Thoughts on wrestling with ‘hybrid’ learning models as schools reopen

Photograph, courtesy Annie Spratt, Unsplash.com

The question on everyone’s mind is not, “When will school reopen,” but how.  It’s been on our minds, nagging us like crazy no sooner we closed for summer this May.  My wife and I being teachers, have different models and school environments. Hers is a Montessori – Li’l Sprouts. Mine is a classical academy, Benjamin Franklin High School.

Should her students wear masks? And social distancing two-and three-year olds? Hmmm. She has decided to wear a face shield when not donning a mask. My students will have to learn new ways to conduct themselves, from the simple things like sharing pencils and keyboards, to what to do or not during recess.

The hybrid model is something we have experimented with from March through May with mixed results. Students love computers, but aren’t exactly thrilled about being ‘instructed’ through them.  (She conducts Zoom sessions, I’ve been using Google Meet.) But having said that, we educators have to adapt to the times and be part of the learning. I love the challenge, however. I’ve been spending much of these quarantined months experimenting with platforms and lessons, while not hanging out at a coffee shop with a mask. Toggling  between face-to-face and online technologies: Screen-Castomatic, Explain Everything;  Jamboard, and Google Classroom.

Remember that ‘PLC’ buzz acronym (for ‘professional learning communities’) that got thrown around a lot five years ago? Now’s the time for us to show that we can be a true learning community. Not just with our peers, but with our students. A community of learners.  As the Coronavirus mutates, we must hybridize.  Would that make us ‘PHCs‘? Professional Hybrid Communities? Here are my random thoughts on how schools will be for the near future, at least in the US.

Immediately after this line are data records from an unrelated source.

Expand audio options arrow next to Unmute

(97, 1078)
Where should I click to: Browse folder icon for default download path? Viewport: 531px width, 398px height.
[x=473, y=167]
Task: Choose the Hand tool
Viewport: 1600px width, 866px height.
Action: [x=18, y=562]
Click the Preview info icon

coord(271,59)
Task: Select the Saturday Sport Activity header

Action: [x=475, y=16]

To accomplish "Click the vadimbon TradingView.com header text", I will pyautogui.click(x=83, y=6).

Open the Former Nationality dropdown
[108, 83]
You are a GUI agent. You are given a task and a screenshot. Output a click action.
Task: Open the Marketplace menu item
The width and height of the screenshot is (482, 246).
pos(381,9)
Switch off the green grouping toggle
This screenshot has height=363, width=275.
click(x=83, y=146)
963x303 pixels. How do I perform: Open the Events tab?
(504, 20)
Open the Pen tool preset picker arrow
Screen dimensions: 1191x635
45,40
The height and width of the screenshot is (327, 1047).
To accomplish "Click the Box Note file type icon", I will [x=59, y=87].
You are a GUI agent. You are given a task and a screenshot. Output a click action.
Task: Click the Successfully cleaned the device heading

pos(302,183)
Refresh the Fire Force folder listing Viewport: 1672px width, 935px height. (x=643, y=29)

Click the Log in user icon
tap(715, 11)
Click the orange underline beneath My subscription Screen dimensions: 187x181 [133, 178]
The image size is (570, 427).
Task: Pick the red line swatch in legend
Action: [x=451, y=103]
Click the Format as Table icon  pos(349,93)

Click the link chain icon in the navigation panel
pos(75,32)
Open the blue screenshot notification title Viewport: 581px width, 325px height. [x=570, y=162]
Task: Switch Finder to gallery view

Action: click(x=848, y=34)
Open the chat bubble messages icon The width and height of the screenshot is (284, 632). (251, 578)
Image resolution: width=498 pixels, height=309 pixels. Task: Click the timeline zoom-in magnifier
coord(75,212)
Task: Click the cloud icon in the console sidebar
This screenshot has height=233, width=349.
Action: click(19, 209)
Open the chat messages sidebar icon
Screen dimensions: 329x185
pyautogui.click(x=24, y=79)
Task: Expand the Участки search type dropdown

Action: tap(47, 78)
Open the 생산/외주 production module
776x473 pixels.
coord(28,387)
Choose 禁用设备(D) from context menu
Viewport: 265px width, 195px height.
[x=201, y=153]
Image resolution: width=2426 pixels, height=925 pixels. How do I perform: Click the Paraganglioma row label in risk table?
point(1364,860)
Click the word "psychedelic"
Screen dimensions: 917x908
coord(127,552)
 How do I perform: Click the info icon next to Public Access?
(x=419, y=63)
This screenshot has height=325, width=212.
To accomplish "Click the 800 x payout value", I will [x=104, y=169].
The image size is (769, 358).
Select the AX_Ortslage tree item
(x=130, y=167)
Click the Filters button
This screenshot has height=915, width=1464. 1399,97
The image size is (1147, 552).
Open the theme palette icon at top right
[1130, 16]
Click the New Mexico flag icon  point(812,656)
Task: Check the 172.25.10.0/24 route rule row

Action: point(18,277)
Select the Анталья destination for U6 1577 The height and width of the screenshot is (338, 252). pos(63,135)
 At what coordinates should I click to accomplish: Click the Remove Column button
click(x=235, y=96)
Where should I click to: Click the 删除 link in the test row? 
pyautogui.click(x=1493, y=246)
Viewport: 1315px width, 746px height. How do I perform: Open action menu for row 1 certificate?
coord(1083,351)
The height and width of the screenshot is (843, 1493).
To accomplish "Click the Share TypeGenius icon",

  1. Teachers will find ways to better connect with and understand students they don’t see face-to-face or have just a smattering of time with, should they show up in class or on camera.
  2. Parents will form strong partnerships with teachers in that there will be much more back-and-forth, rather than leaving it to annual parent-teacher conferences. We need their unstinting support as much as they need ours.
  3. We will all admit that technology is messy. It’s sometimes broken, and cannot be the magic bullet. Meaning, we will stop complaining about poor WiFi, or the audio not working.
  4. We will not forget the larger lessons we are called to teach. Yes we want to help students dot the i’s and cross their ts, but we want them to have grand takeaways that make them better people, not just high GPA achievers.
  5. The clock-watchers will disappear. It won’t matter if we run  ten minutes over to explain the difference between a web browser and a search engine for the eleventh time. The ‘lab work’ won’t end when the Bunsen burner is turned off.

Let’s not allow a virus to kill our enthusiasm. Let’s be safe. But let’s go!